An HBO/BBC co-production from Mickey Down and Konrad Kay, both ex-bankers writing what they know. It follows a cohort of young graduates fighting for permanent seats at Pierpoint & Co, a fictional London investment bank that treats its junior staff like disposable batteries. The ensemble centers on Myha'la as Harper Stern, a scrappy American operator with a résumé that won't survive scrutiny; Marisa Abela as Yasmin Kara-Hanani, a posh publishing heiress slumming it on the FX desk; and Ken Leung as Eric Tao, the senior salesman who runs the floor like a small dictatorship. Season one drops you into the grad program, hazing and all, and lets the desk politics do the plotting.

The Case For

The dialogue is the pitch. Down and Kay write finance-speak the way Sorkin writes lawyer-speak, except crueler and horned up. Nobody stops to explain what a Repo is, and the show is better for it. Ken Leung's Eric is one of the great TV bosses, a man whose approval is currency and whose disappointment is a weapon. Myha'la plays Harper with a coiled-spring stillness that makes every meeting feel like a hostage negotiation. Season two is where it locks in: a new hedge-fund villain played by Jay Duplass, Ken Leung getting a real interior life, and directors like Birgitte Stærmose staging trading floors like combat scenes. The needle drops are excellent. The suits are cut correctly.

The Case Against

Season one is a lot of drugs, bathrooms, and bad decisions before the writing catches up to its own ambition. If you can't tell a swap from a swaption and don't want to guess, the first four episodes will feel like eavesdropping on strangers arguing about their jobs. The show loves an emotional pile-on. Every character is being destroyed by their parents, their boss, their lover, and their P&L simultaneously, and once in a while you want someone to just eat a sandwich. Season three is the wobbliest, pivoting toward a green-energy IPO plot that some viewers will find sharpened and others will find soapy.

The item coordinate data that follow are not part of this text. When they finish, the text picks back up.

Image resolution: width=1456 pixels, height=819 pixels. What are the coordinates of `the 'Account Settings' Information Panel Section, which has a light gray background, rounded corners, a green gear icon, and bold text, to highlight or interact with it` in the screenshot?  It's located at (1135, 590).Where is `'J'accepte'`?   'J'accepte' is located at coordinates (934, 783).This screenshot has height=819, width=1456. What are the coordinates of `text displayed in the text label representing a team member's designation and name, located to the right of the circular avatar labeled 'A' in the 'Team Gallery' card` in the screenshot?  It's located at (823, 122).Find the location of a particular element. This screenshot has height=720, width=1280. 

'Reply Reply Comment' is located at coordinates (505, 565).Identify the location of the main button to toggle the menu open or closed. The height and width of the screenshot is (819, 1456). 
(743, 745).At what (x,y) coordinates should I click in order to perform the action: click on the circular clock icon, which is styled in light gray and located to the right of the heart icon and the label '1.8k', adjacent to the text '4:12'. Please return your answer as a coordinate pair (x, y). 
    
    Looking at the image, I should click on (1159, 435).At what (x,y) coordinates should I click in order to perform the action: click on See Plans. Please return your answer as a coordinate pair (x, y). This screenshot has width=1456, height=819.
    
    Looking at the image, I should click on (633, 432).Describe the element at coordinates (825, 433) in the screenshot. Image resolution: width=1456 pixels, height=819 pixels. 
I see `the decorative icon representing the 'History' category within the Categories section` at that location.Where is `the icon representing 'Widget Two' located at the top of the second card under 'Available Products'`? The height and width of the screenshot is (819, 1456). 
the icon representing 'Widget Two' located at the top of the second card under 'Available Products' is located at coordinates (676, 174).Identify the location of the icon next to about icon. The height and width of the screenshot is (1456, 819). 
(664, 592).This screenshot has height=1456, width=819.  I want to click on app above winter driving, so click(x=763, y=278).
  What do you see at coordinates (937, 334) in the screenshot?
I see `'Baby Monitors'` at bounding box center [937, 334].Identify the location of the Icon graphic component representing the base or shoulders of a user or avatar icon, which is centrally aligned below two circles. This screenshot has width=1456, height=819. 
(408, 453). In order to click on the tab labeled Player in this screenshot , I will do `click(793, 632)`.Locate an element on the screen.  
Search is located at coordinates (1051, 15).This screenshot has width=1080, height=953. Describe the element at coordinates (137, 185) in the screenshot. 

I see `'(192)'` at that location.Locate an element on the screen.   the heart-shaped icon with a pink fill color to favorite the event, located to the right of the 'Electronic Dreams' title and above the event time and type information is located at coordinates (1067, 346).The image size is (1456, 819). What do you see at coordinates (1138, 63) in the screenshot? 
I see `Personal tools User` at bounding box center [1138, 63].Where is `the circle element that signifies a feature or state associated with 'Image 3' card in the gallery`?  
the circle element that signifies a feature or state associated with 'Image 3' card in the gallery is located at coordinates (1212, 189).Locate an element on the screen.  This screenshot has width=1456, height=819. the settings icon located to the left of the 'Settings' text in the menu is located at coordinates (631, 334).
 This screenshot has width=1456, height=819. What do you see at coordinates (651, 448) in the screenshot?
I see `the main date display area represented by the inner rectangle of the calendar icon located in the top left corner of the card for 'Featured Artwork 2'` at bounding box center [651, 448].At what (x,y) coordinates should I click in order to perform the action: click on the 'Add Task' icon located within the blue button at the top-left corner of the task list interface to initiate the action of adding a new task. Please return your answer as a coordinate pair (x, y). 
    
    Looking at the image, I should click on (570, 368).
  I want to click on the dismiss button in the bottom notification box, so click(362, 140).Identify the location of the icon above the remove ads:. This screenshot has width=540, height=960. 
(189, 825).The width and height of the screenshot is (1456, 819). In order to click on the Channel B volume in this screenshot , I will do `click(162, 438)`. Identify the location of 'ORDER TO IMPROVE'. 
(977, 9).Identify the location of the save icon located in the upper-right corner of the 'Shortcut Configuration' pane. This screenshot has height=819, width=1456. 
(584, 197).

Who It's For, Who'll Bounce

If you liked Succession for the meetings more than the yacht scenes, you're the target. Fans of Margin Call, The Bear's kitchen anxiety, or early Mad Men will click in fast. People who need a hero to root for will bounce by episode two, because everyone here is compromised and half of them are actively awful. If jargon annoys you rather than seduces you, skip it. If watching rich twentysomethings ruin their lives at 3 a.m. sounds tedious rather than delicious, this isn't your show.

The Ruling

WORTH IT, not GOAT, because the show swings for prestige and mostly connects. The craft is the case: Leung and Myha'la are giving performances that would headline a lesser show, the writing trusts you to keep up, and the direction treats a Bloomberg terminal like a loaded gun. It has real things to say about class, ambition, and the machine that eats young people for margin, and it says them through character rather than through speeches. Nobody monologues the thesis. The desk does. When season three stumbles, it stumbles because the writers were reaching, not preaching, and season four's reinvention shows they're still willing to break their own toy. That's why it clears the bar.